Convergence Test Plan - rackerlabs/otter GitHub Wiki

Convergence Test Plan

Convergence is an Autoscale behavior described in the Convergence Design Document. The release of this feature results in changes to the expected behavior of Autoscale relating to the way in which Autoscale tracks the expected number of servers in a scaling group and recovers from errors. This document provides a description of the test plan that will be used to ensure the quality of the Autoscale Convergence feature.

Functional Tests

Autoscale has an existing suite of functional API tests that thoroughly exercise the Autoscale API. The functional tests are written in Python using the OpenCafe/CloudCafe/autoscale_cloudcafe technology stack and are deployed using [autoscaling-chef]. The tests are all automated and can be run either at the command line or using Jenkins. By default, the functional tests run against Mimic to mock back-end functionality. For further details, see the generalized Autoscale Test Plan [TBC].

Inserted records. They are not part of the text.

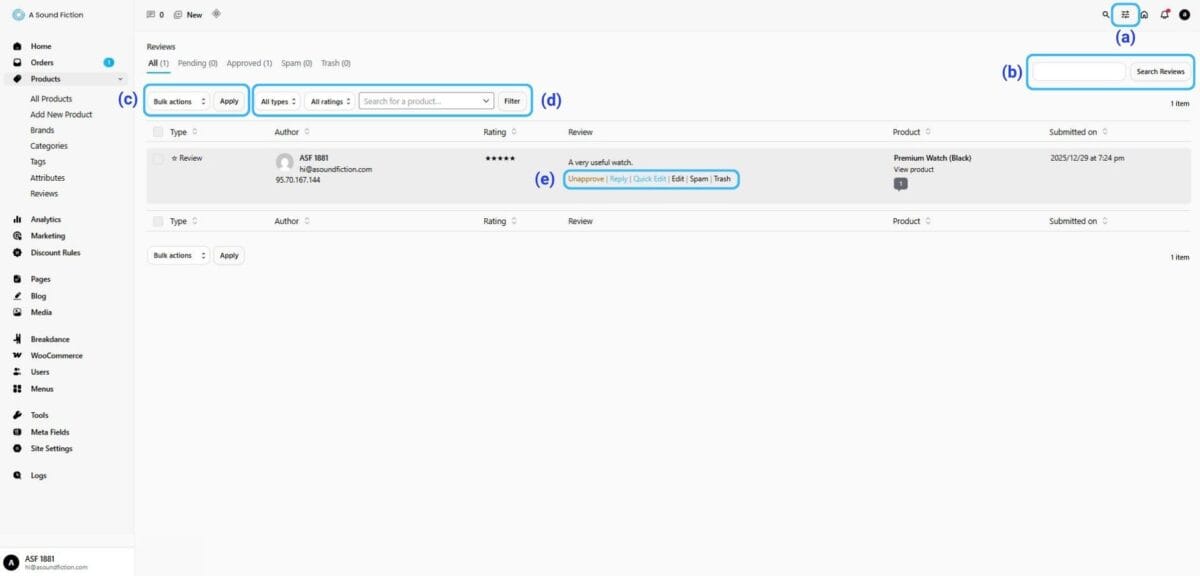Go to Site Settings in sidebar
Viewport: 1200px width, 576px height.
coord(51,448)
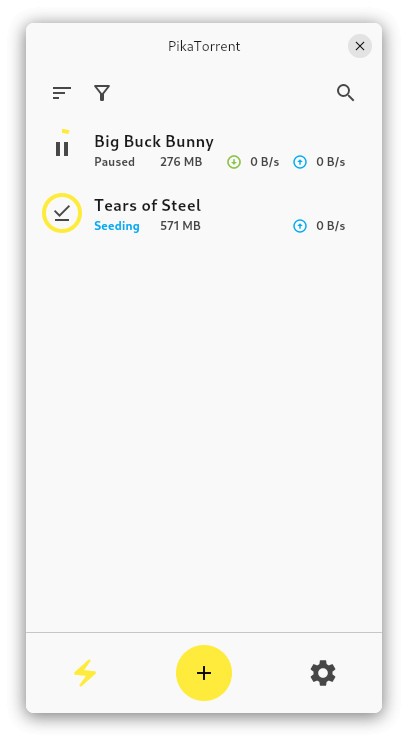Select the Big Buck Bunny torrent title

[154, 141]
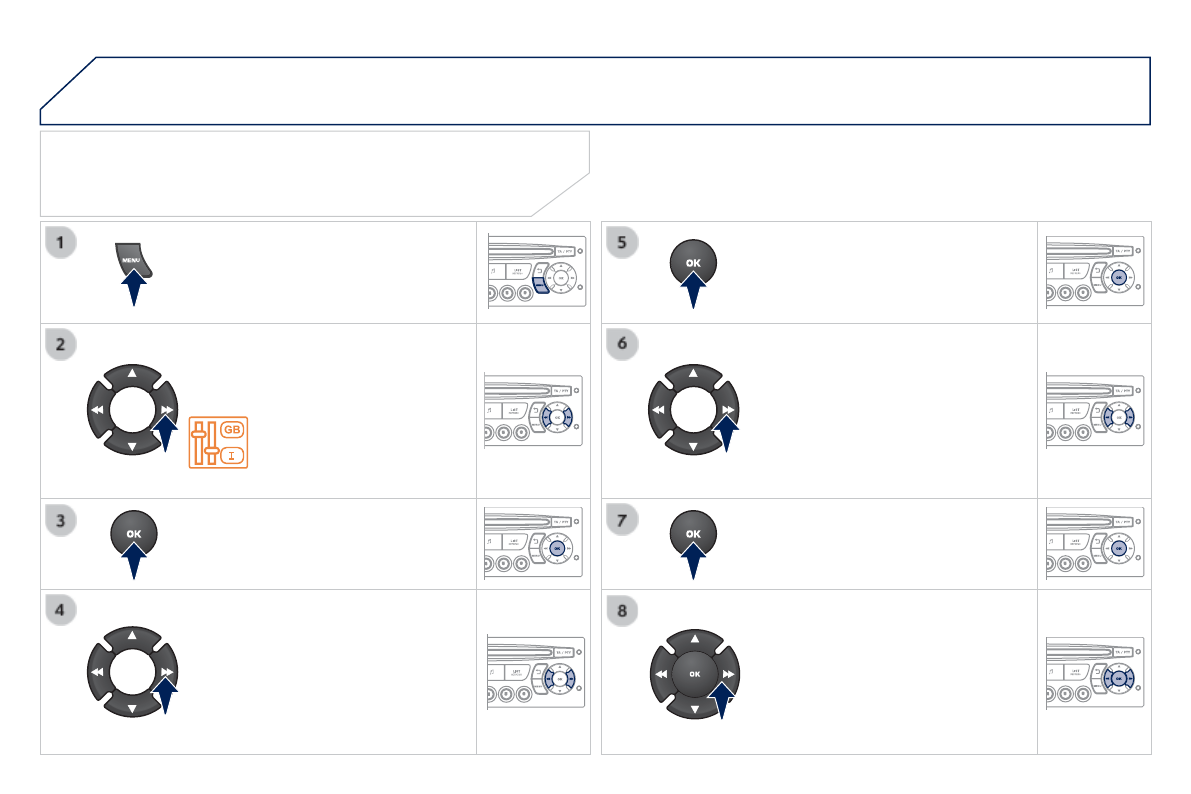Image resolution: width=1191 pixels, height=794 pixels.
Task: Click the orange GB language settings icon
Action: 218,443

As the Convergence workflow is developed, applicable functional tests are tagged to indicate their compliance with convergence. Tests that have been verified to pass are tagged “convergence='yes'” and tests that produce errors are tagged “convergence='error'”. Once development has been completed, most tests should have been examined. At that time, all tests will be reviewed for applicability to convergence and any remaining tests will be categorized.

Integration Tests

The Convergence integration tests fall into two general categories: scenario tests and error injection tests. Scenario tests will execute representative workflows and verify that Autoscale produces the expected behavior. Error injection tests will use tools such as Mimic to simulate potential error conditions that Autoscale is expected to handle. The integration tests will be written using the Twisted Python testing framework, Trial. This was chosen due to the benefits of code reuse from Autoscale, which is written in Twisted, and to take advantage of the asynchronous features of Twisted.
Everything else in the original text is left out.